Dans chaque ratissage, accrochage ou embuscade le Djoundi blessé léger ou gravement blessé doit être transporter dans des centres de soins et de convalescences, les blessés légers étaient traités au niveau des centres de santé par des médecins et infirmiers de l'A.L.N au maquis dans des centre spéciaux (grottes, abris, gourbis) et même dans des maisons des militants du F.L.N sur le sol Algérien. Les blessés graves étaient dirigés sur les dos de mulets vers la base arrière (Maroc) sois dans des hôpitaux frontaliers comme l'hôpital Maurice Lousteau d'Oujda sois dans des centres arrières de soins comme le centre d'Ahfir, Berkane, Zghanghan, El-Arraich , et la base BenM'hidi (B.B.M).
Le franchissement des frontières Algero-Marocaine devenait très difficile avec l'installation (de la ligne Morris) des lignes barbelées électrifiées avec champs de mines et l'implantation de bases et postes militaires Français avec des systèmes d'alarmes sophistiqués, en cas de détection l'alerte sera suivie par des tirs de mitrailleuse. Devant ces nouveaux problèmes et ces difficultés franchir la frontière devenait impossible pour certains djounoud gravement blessés.

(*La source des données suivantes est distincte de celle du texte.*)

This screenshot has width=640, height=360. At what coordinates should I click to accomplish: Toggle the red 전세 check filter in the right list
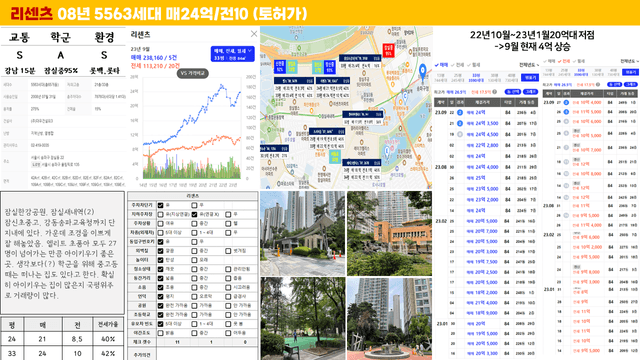pyautogui.click(x=564, y=61)
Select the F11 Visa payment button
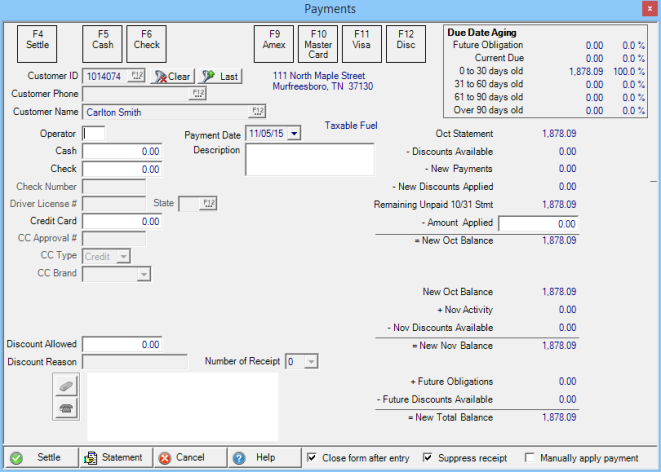 (x=361, y=39)
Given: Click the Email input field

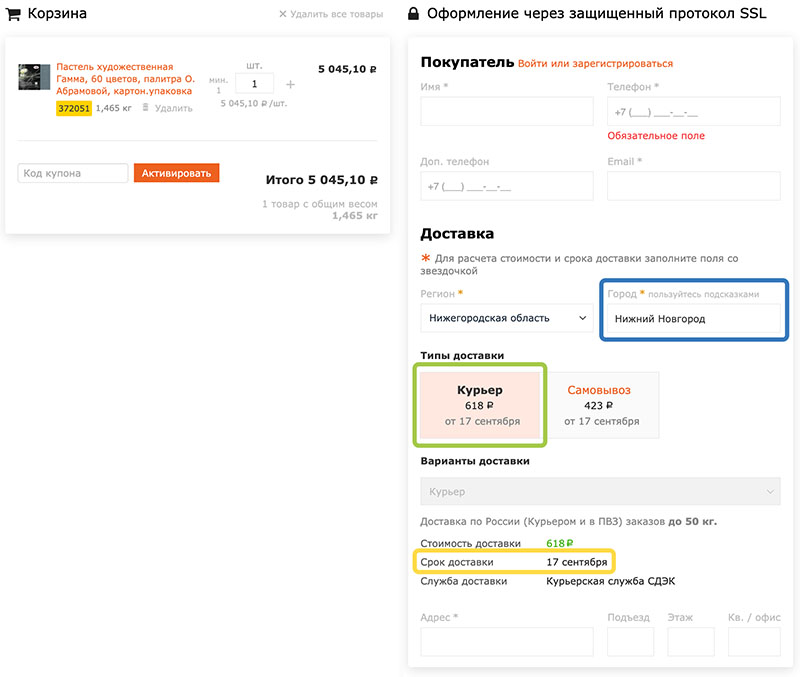Looking at the screenshot, I should pos(693,186).
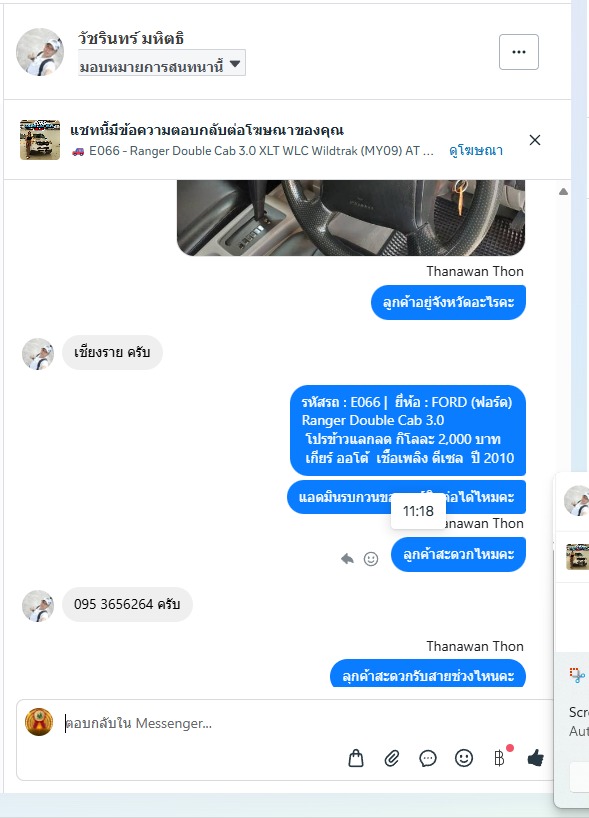This screenshot has width=589, height=818.
Task: Open the shopping bag product icon
Action: [x=356, y=758]
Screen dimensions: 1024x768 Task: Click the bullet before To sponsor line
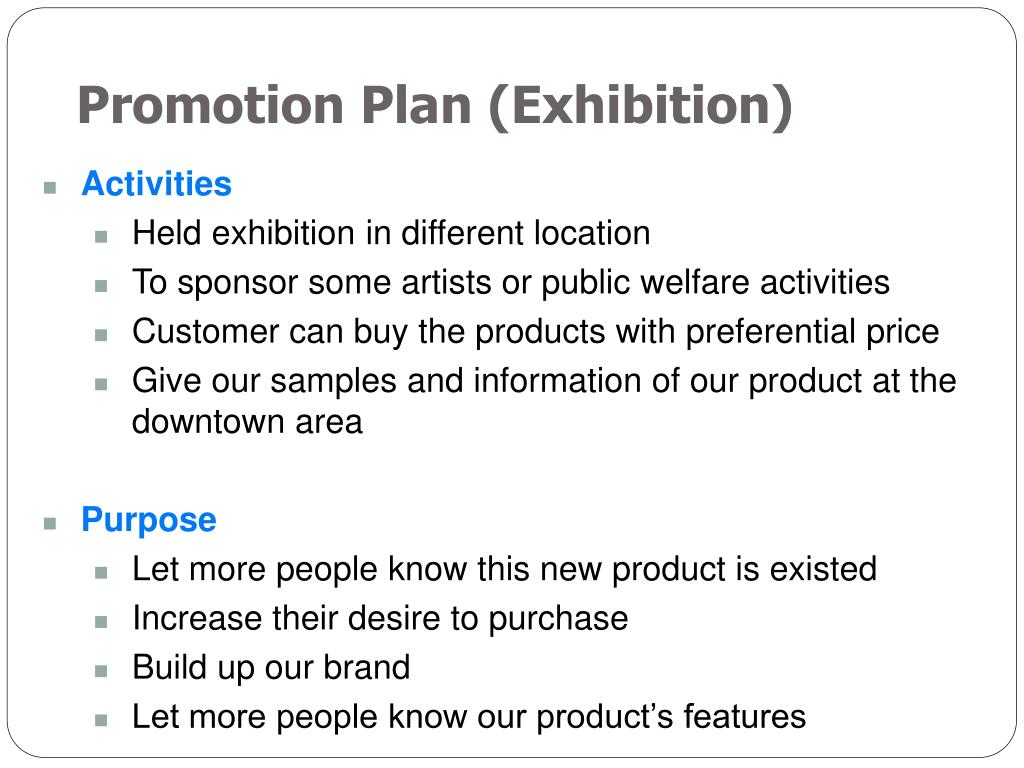101,286
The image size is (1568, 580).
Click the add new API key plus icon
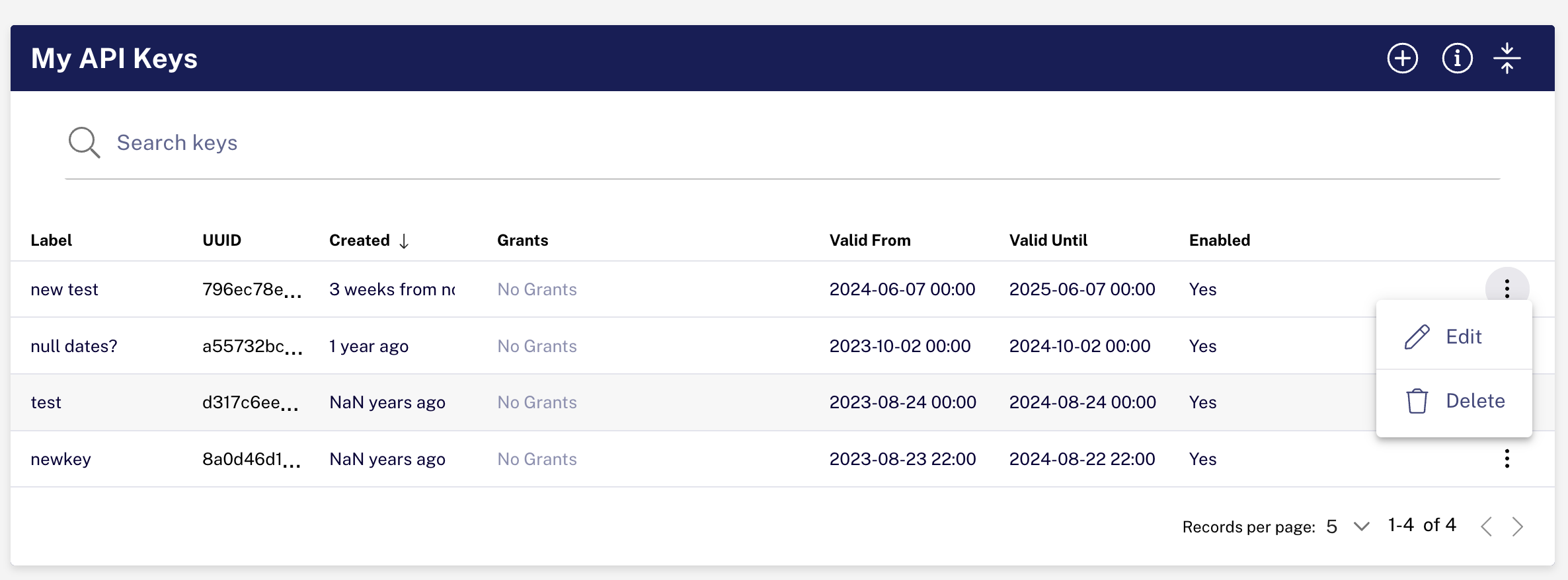pyautogui.click(x=1402, y=59)
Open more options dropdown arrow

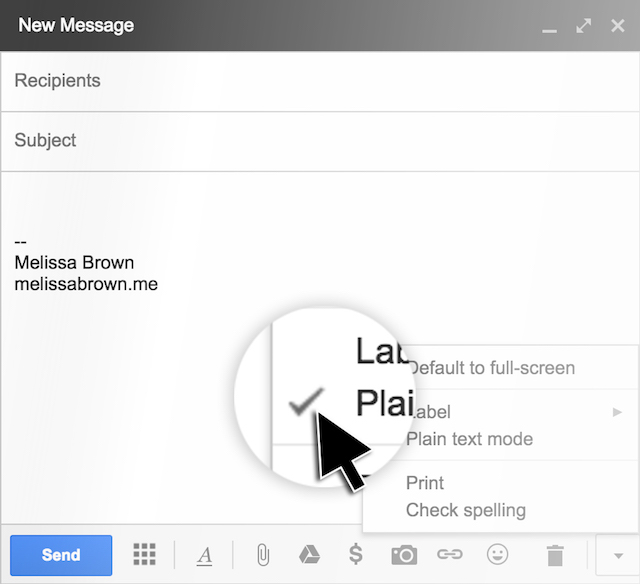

Certains Djounoud blessés préfèrent rester en Algérie pour les soins que de traverser le champ de la mort car devant chaque mine se trouvait une tombe. L’A.L.N comme toute armée disciplinée avait ses structures sanitaires organisées, les blessés de combat Djounoud avaient la garantie d'être soignés guéris pour continuer la lutte armée.